By way of contrast, Fernando turned to the supernatural-sensitive “Golden Snail Opera.” Fernando offered conference attendees a clip of the performance-accompanying experimental film to encourage sensory engagement with the supernatural. My primary takeaway is that instead of identifying supernatural agency through social and material effects on humans (as Santo and Blanes did in their 2013 edited volume The Social Life of Spirits), Fernando encourages an open-sensed approach. She prompts us to consider: what novelties might we see, hear, smell, feel if we allow supernatural entities to (im)materially engage us?

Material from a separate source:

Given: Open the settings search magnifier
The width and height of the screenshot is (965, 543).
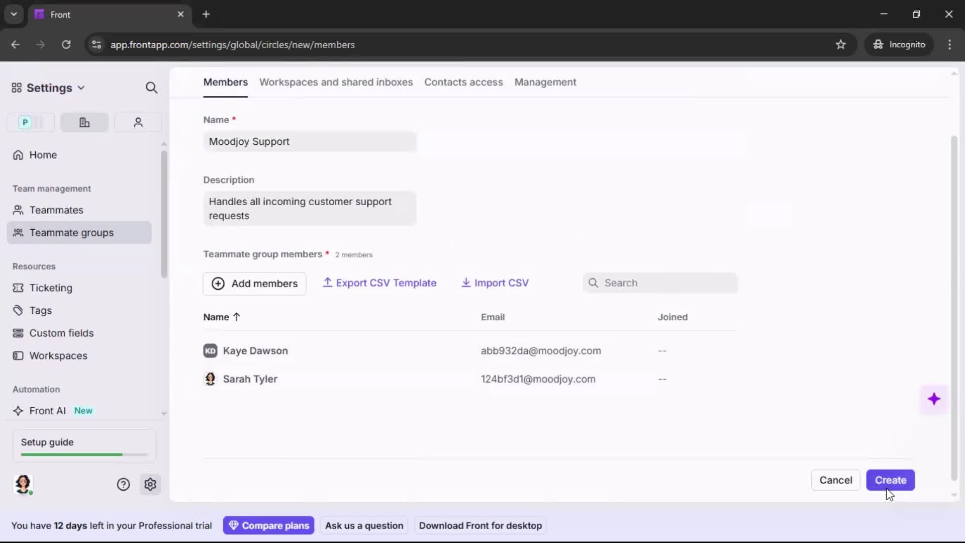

I left Fernando’s provocative, exciting presentation with two questions: (1) to which Islamic engagement with the immaterial and imaginal does Fernando refer? Medieval Islamic, especially Persianate Sufi, material ontologies tended to operate with a material-immaterial binary not entirely dissimilar to the one Fernando critiques. The difference being that the immaterial in this medieval Islamic binary tended to be more real than the material, thereby flipping the secular hierarchy of the “real.” Yet, Shahzad Bashir notes that this hierarchy was effaced and even flipped in some instances.[2] And this is not to get into ontologies that would require considerable translation before they could be compared to secular material worldviews.[3] All of this is to say: pre-secular Islamic materialism is a heterogeneous terrain; which particular case studies does Fernando build upon in her exclusion of “super” from “natureculture”?
(2) Is there a shift away from the immaterial in secularism, or, rather, does secularism reconfigure the logics, authorities, and affective economies of the “real”? Santo and Blanes point out that most social phenomena are, like ghosts, only apparent in their effects.[4] It is through social processes that these invisible entities—such as the law or monetary values[5]—that these entities become “real.” In other words, some effects are deemed materially salient and others are not. Rather than positing secular materialism to exclude the immaterial, I wonder if we might rather consider the kinds of immaterial the secular takes to be worthy of consideration and the kinds of immaterial it yields unintelligible. Moreover, we might consider the authorities for deeming something salient (e.g. a Hakim or Shaykh for dreams in an Islamic context and a psychoanalyst in a secular one). If material visibility be the litmus test of secularism, I am not sure we have ever been secular.
Max Dugan is a
graduate student in the Department of Religious Studies at Penn.
[1] Fernando here builds on her provocative article on The Immanent Frame, found here: https://tif.ssrc.org/2017/12/11/supernatureculture/
[2] Bashir, Sufi Bodies, 39-41.
[3] For one particularly fascinating configuration of materiality, see Jamal J. Elias’s typology of ‘Alā’ al-Dawla Al-Simnānī’s substance in The Throne Carrier of God (1995), 61-99.
[4] Blanes and Santo, The Social Life of Spirits, 29.
[5] Blanes and Santo, The Social Life of Spirits, 1.